Connect to external identity providers

With 10Duke Enterprise support for the OpenID Connect (OIDC) protocol and the Security Assertion Markup Language (SAML) 2.0 protocol, it’s easy to set up user authentication with identity providers in your ecosystem.

When an external identity provider is used for user authentication, 10Duke Enterprise is configured to trust the identity provider and communicate with it as needed. A common example is authenticating users using Microsoft Azure Active Directory (Azure AD), which is used in many corporate environments.

10Duke Enterprise can delegate authentication to an external identity provider so that 10Duke Enterprise passes on authentication requests from client applications to the identity provider. Client applications only communicate with 10Duke Enterprise, and setting up the external identity provider doesn’t require changes in the client applications. This means you can flexibly implement scenarios such as customer identity federation, social login, and single sign-on (SSO) with your (the vendor’s) own identity provider.

When using OIDC, 10Duke Enterprise supports the authorization code grant flow. When using SAML, 10Duke Enterprise supports the SAML Web Browser SSO Profile.
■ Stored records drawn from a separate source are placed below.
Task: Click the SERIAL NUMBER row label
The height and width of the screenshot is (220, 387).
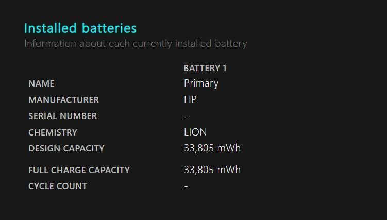Action: tap(62, 116)
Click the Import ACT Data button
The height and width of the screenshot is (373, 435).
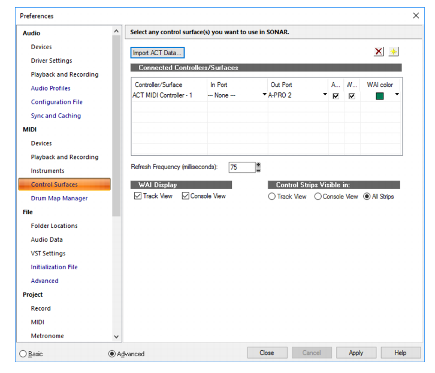click(x=158, y=53)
A client application can also communicate directly with an external identity provider and authenticate users. In this case, 10Duke Enterprise doesn’t communicate directly with the external identity provider.
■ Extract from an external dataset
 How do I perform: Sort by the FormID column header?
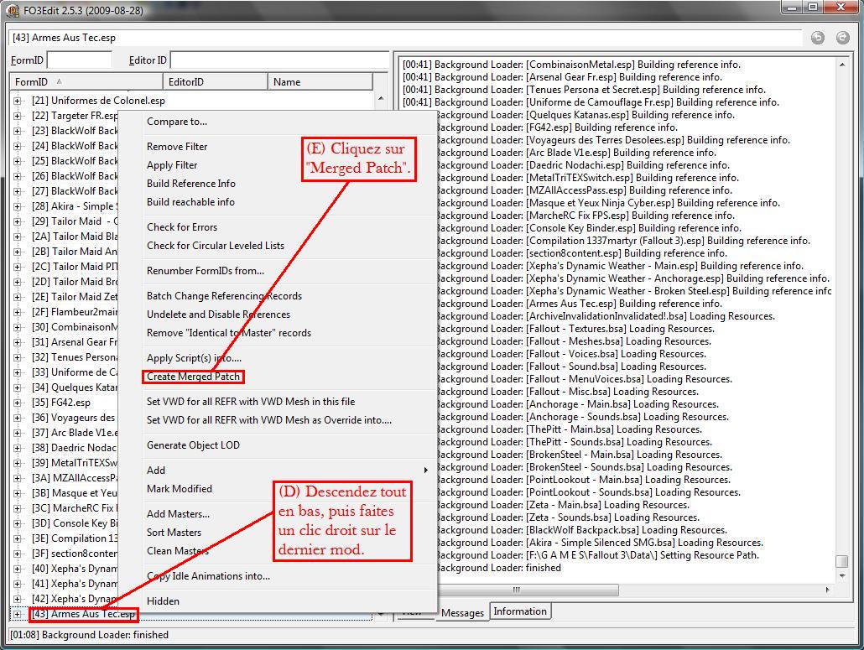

  • 10Duke Enterprise is configured to trust the identity provider, and the client application sends an ID token received from the external provider to 10Duke Enterprise. 10Duke Enterprise is able to rely on the user authentication described by the ID token and grant an access token to the client application to authorize API access.
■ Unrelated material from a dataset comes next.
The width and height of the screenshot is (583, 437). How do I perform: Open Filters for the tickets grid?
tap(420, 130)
  • In this scenario, the client application uses the JWT bearer token authorization grant flow to connect to 10Duke Enterprise.

In addition to user authentication, you can provision the authenticated users from the identity provider to 10Duke Enterprise and keep the user data in sync.

API endpoints

OIDC/OAuth API endpoints

Item URL (relative, prepend the environment base URL)
External provider redirect /user/oauth20/cb
Single logout (SLO) /user/oidc/idp-logout

SAML API endpoints

Item URL (relative, prepend the environment base URL)
Assertion Consumer Service /user/saml20/cb
Single logout (SLO) /user/saml20/idp-signout

SAML Service Provider metadata document

When connecting through SAML, 10Duke Enterprise’s SAML Service Provider metadata document contains information needed when defining the connection at the identity provider’s end.

You can find it at https://<your 10Duke Enterprise instance>/user/saml20/sp-metadata.

Configurations needed

  • When 10Duke Enterprise connects directly to the external identity provider, the identity provider must be configured to recognize 10Duke Enterprise as a client and pass the appropriate claims when called. The steps needed depend on the identity provider, but the process is typically straightforward.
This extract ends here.